How gross pay becomes net pay

Anytime your pay changes, whether it be the result of a new job or a pay raise, you immediately wonder what that next paycheck is going to look like. It’d be nice if it was as simple as dividing your yearly pay by 52, but unfortunately your gross pay isn’t that magic number you’re looking for. Here’s a look at the deductions we all have to deal with that create our net pay.

Federal Income Tax

The federal government is the first to take their “share” of your money. Tax rates are separated into several different tax brackets, and the amount withheld is based on your salary and the W-4 you filled out when you started your job. The more dependents you claim, the less money the government takes out of your check. Make sure you don’t take too many allowances if you want to be sure you won’t owe money at tax time.

State Income Tax

After the federal government takes a chunk, it’s your state’s turn. If you live in Alaska, Florida, Nevada, New Hampshire, South Dakota, Tennessee, Texas, Washington, or Wyoming, you don’t pay a state income tax. Unfortunately, the rest of us do. This tax works the same way the federal tax does, so adjust accordingly.

Federal Insurance Contribution Act (FICA)

The FICA deductions that we all pay are in order to fund two programs: Medicare and Social Security.
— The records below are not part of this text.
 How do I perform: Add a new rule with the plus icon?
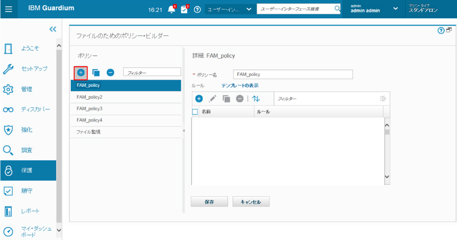click(x=199, y=99)
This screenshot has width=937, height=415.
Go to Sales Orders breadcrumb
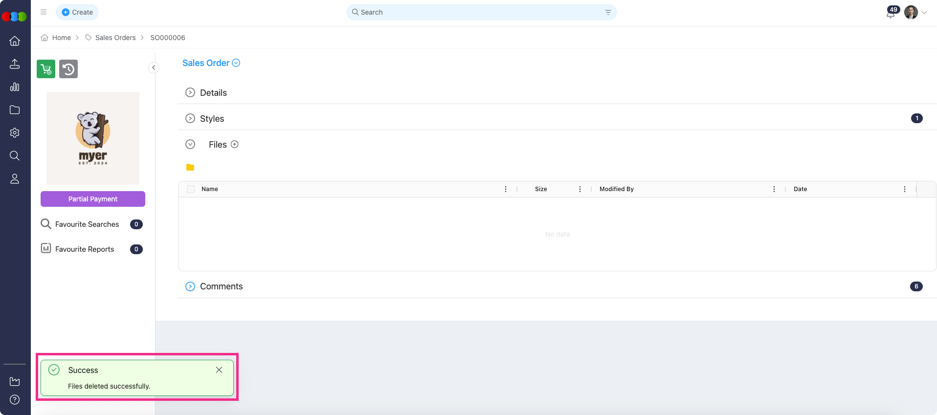point(115,38)
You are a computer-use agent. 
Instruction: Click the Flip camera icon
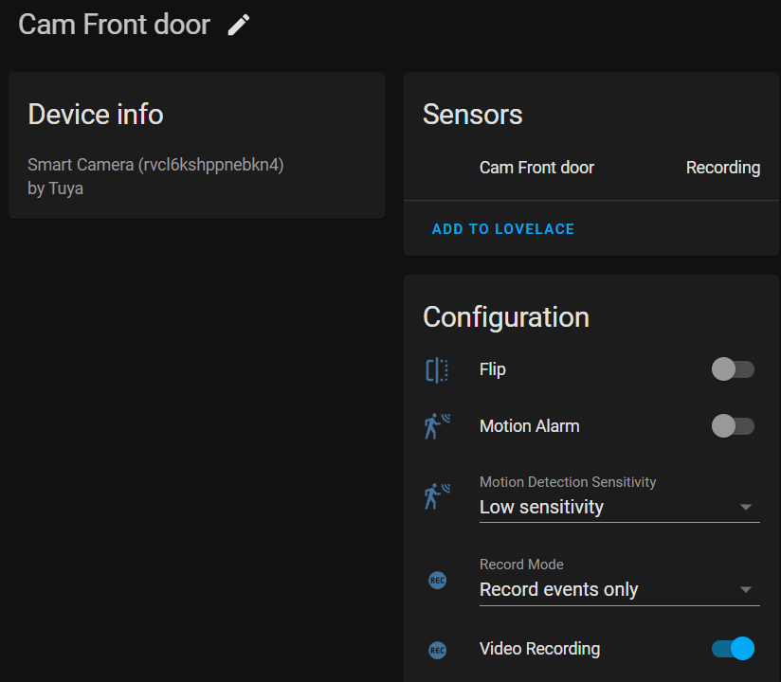(437, 369)
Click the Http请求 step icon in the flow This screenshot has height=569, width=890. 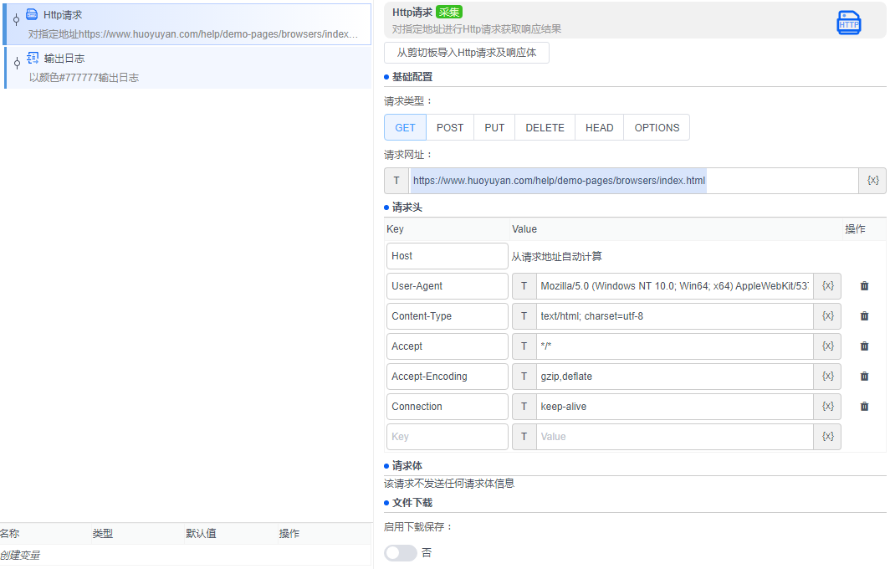[30, 13]
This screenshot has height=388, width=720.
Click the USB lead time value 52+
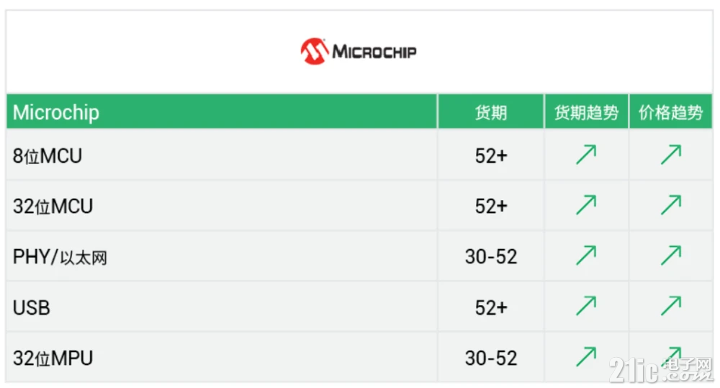491,307
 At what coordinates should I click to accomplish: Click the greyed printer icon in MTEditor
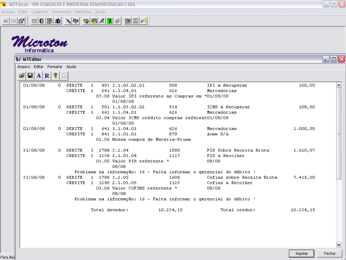click(64, 76)
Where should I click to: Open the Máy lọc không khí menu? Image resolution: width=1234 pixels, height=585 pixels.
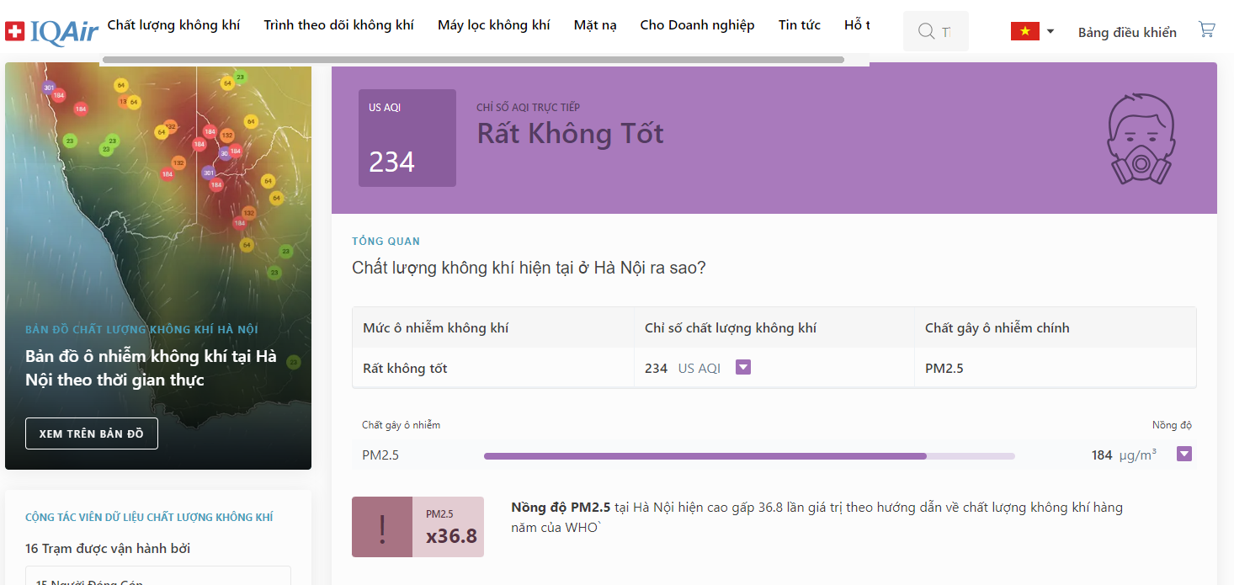494,25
Social Security takes 6.2% from both the employee and the employer, with Medicare doing the same with a rate of 1.45%. Both of these programs can benefit the elderly and retired, so you can always look at it as something that will one day benefit you or someone you love.

Insurance or Retirement

Both of these deductions are voluntary, so you are in complete control of whether or not they will affect your take home pay. A 401(k) or IRA, as well as an adjusted health insurance rate through your company is usually a pretty good idea, so you may want to take advantage of these opportunities.